The Madrid Wall | Cristina Artoni
The Madrid Wall Print
Cristina Artoni   
The Madrid Wall | Cristina ArtoniThe leader of the Spanish government has been breathlessly praised with the name “Vivazapatero” by the European Left for a long time. In fact, José Luis Rodriguez Zapatero has represented the politician ready to meet the challenges of modernity with solutions in the name of civilisation. Zapatero has thus guaranteed a strong reputation of a champion in civil rights. Nevertheless, this reality has soon stopped at the narrow borders of Spanish citizens, that is, of those who have their identity documents in order to live on the republic’s land.

For all others, “sin papeles”(1) migrants, the socialist leader’s face has not proven to be that broadminded. Like other European countries, Madrid applies a harsh policy of closed borders. In certain ways, the Spanish Prime Minister was actually the forerunner of the current policy of military control of the frontiers outside the immediate borders of Europe in order to deal with migration fluxes.

Madrid’s closed fist comes by in 2005 when the summer goes by bringing about the arrival of “cayucos”, the traditional boats of African fishermen packed with people en route towards the Eldorado called Canaries. In a few months 33,000 Sub-Saharan migrants arrive in the Spanish archipelago triggering a diplomatic and security device to block the flow. The Zapatero Government is mobilized to involve the European Union in the reinforcement of the role of Frontex, the agency for frontiers’ security. Military controls begin in the Atlantic separating Africa from the Canaries and in the Mediterranean.
The “Plan Africa” is created (approved in May 2006) initially for a period of three years, from 2006 to 2009. It has been renewed up to 2012.

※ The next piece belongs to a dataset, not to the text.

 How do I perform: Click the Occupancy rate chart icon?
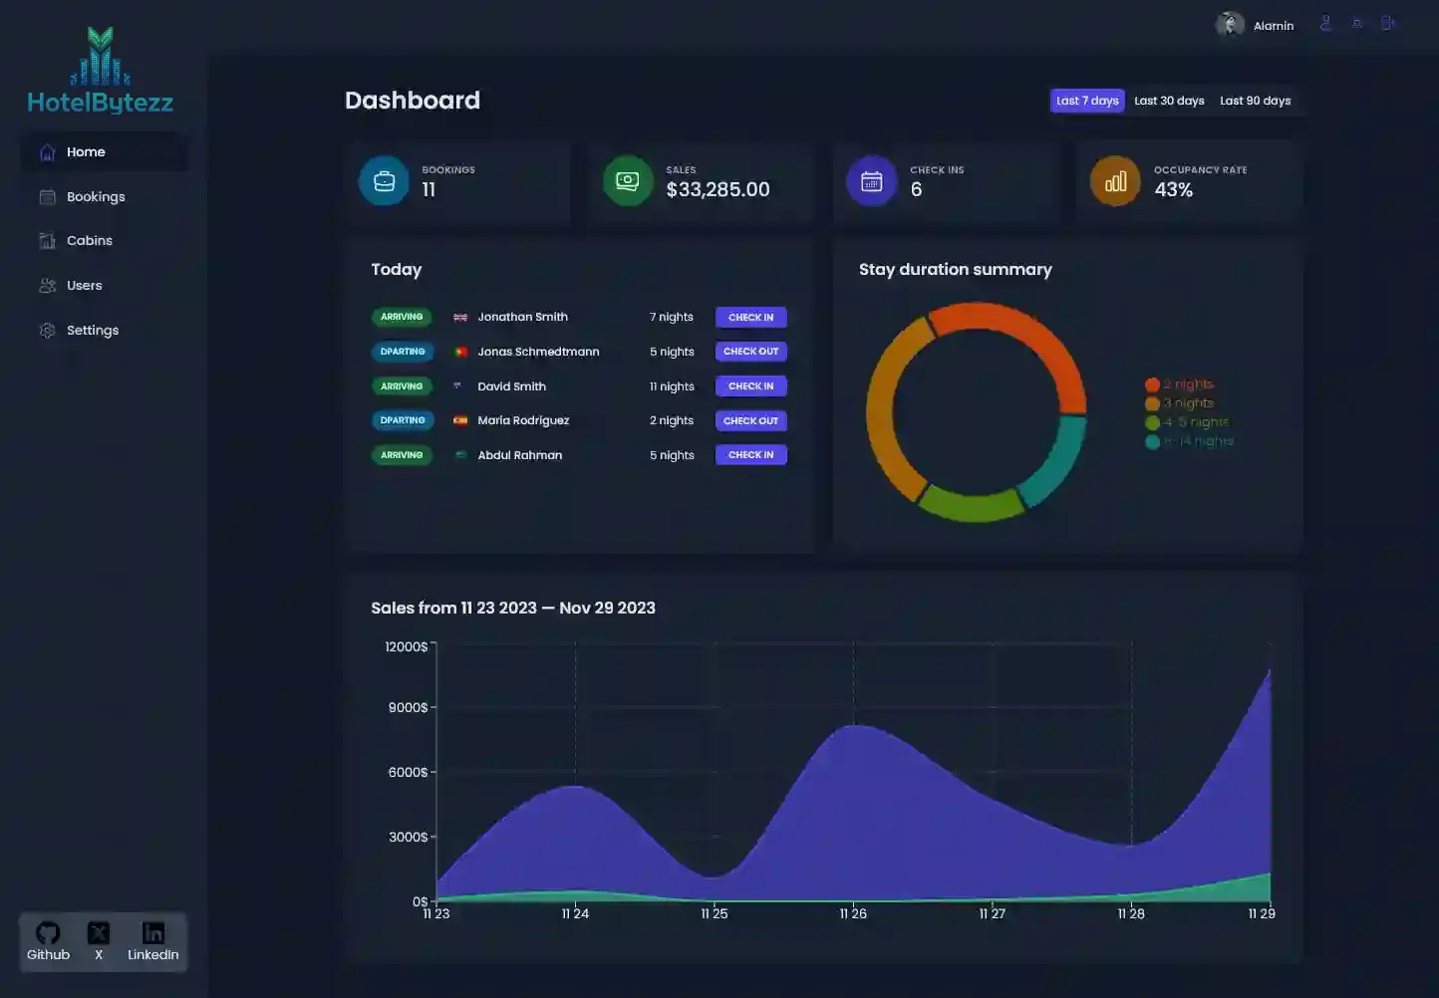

The Plan is made up of a series of readmission agreements and the involved countries (Mauritania, Gambia, Guinea-Conacry, Mali and the Green Coast) receive further aid to development on the basis of the collaborations, that is, accepting the forced repatriations. Those who refuse, pay the consequences. This is the case of Senegal, against whom Madrid has unleashed a diplomatic offensive obtaining the forced repatriation from Spain, of five thousand Senegalese immigrants in the past few years.
In exchange, the Zapatero government has guaranteed cutting debts, development aid and residence permits of two thousand regular Senegalese working in fisheries and of seven hundred strawberry gatherers.

The leader has always claimed his own role in the construction of the “wall” surrounding Europe: “Our immigration policy – he said – has a principle: those who can come here in a legal way can stay. This means that there will be a determined struggle against illegal immigration”(2) .

The Frontex’s policy of control has undoubtedly brought the drastic decrease in the arrival of migrants en route towards Spain.
In 2007, a year after its introduction, the arrivals at the Spanish archipelago dropped down by 60%. According to Madrid’s official data, in 2009 approximately 7 thousand illegal immigrants entered the Spanish territory, 50% less than the previous year.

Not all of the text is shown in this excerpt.